Comparative Study of Machine Learning Models for Stock Price Prediction
This incremental work addresses stock prediction for investors by improving model selection based on stock volatility.
The study tackled stock price prediction by comparing machine learning models like Kalman filters and LSTMs on historical data, finding that Kalman filters work well for low-volatility stocks while LSTMs outperform for high-volatility ones, enabling classification-based training for automated portfolio generation.

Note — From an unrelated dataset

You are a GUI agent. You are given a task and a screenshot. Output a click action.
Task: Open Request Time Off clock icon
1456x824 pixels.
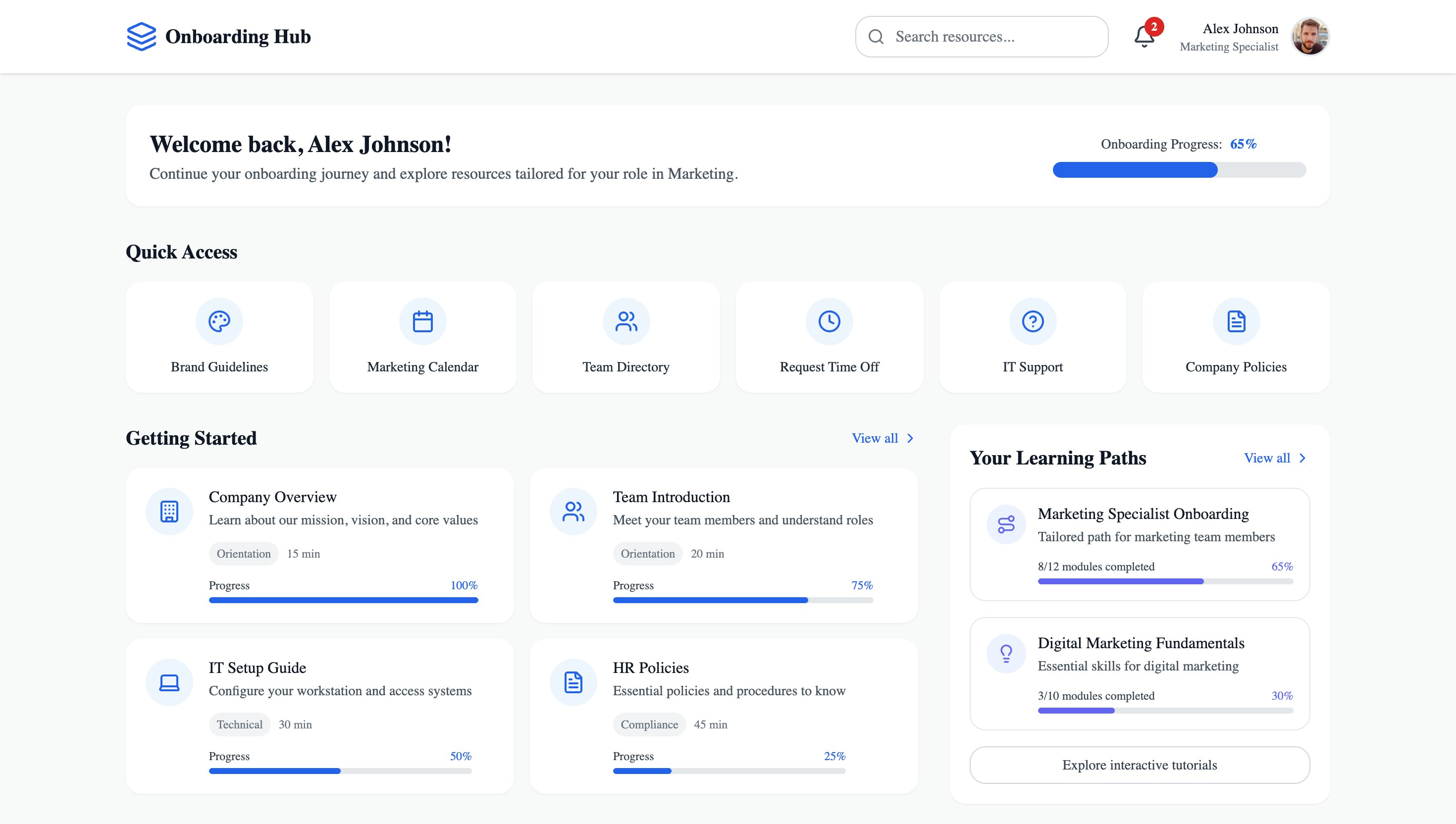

In this work, we apply machine learning techniques to historical stock prices to forecast future prices. To achieve this, we use recursive approaches that are appropriate for handling time series data. In particular, we apply a linear Kalman filter and different varieties of long short-term memory (LSTM) architectures to historical stock prices over a 10-year range (1/1/2011 - 1/1/2021). We quantify the results of these models by computing the error of the predicted values versus the historical values of each stock. We find that of the algorithms we investigated, a simple linear Kalman filter can predict the next-day value of stocks with low-volatility (e.g., Microsoft) surprisingly well. However, in the case of high-volatility stocks (e.g., Tesla) the more complex LSTM algorithms significantly outperform the Kalman filter. Our results show that we can classify different types of stocks and then train an LSTM for each stock type. This method could be used to automate portfolio generation for a target return rate.